Als Vermeidungsmaßnahme wurden die äußeren Dachverkleidungen mit potenziellen Fledermausquartieren unter Einsatz eines Hubsteigers Stück für Stück manuell entfernt bzw. so hochgebogen, dass keine Spalten mehr vorhanden waren. Vor der Entfernung wurden die Bereiche mit Taschenlampe untersucht. Es wurden keine Fledermäuse und auch keine Hinweise auf Quartiere, wie Kot- oder Fraßspuren, nachgewiesen.

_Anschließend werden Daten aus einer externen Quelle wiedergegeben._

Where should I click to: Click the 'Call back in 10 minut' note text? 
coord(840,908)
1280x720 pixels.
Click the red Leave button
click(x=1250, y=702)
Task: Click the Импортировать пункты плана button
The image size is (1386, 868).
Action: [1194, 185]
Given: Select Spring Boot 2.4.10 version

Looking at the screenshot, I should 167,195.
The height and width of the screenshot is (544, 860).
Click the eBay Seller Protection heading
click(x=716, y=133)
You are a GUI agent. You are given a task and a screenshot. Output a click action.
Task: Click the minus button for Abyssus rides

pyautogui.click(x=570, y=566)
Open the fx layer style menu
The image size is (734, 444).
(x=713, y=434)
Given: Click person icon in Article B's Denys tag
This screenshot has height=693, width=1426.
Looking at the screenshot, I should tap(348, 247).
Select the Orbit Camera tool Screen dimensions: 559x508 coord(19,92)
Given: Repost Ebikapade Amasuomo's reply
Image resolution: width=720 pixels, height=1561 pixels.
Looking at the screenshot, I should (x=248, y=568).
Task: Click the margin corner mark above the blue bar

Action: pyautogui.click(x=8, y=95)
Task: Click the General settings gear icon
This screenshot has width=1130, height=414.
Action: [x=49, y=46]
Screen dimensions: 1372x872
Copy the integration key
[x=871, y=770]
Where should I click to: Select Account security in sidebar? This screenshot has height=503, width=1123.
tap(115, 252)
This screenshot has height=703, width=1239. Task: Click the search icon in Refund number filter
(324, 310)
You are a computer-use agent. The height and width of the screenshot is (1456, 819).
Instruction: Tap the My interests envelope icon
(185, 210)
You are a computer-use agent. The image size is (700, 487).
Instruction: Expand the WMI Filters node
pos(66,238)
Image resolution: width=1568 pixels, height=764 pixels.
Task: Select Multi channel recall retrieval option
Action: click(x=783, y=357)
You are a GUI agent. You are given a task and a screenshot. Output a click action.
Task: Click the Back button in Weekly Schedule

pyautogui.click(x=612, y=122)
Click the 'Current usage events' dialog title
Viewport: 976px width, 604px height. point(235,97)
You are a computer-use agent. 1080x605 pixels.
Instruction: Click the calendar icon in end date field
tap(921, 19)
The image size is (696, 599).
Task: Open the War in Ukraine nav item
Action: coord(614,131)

Da auch eine Rodung der Gehölzbestände im Winter geplant war, erfolgte zudem eine Inspektion der Astlöcher mit Taschenlampe und Endoskopkamera. Während der Untersuchung konnten keine Fledermäuse oder andere planungsrelevante Arten in den Hohlräumen nachgewiesen werden. Es konnten auch keine Hinweise auf Quartiere wie Kot- oder Fraßspuren festgestellt werden.

Nach der Inspektion der Bäume und dem Ausschluss von Vorkommen planungsrelevanter Arten wurden die Höhlen jeweils mit einer Folie verschlossen, um bis zur Rodung eine nachträgliche Nutzung der Hohlräume als Winterquartier durch Fledermäuse zu verhindern. Die Folien wurden so angebracht, dass für Kleintiere, die ggf. übersehen wurden, die Möglichkeit besteht, die Hohlräume nach unten hin zu verlassen. Den geplanten Rodungsarbeiten standen nach Verschluss der Hohlräume keine artenschutzrechtlichen Belange mehr entgegen.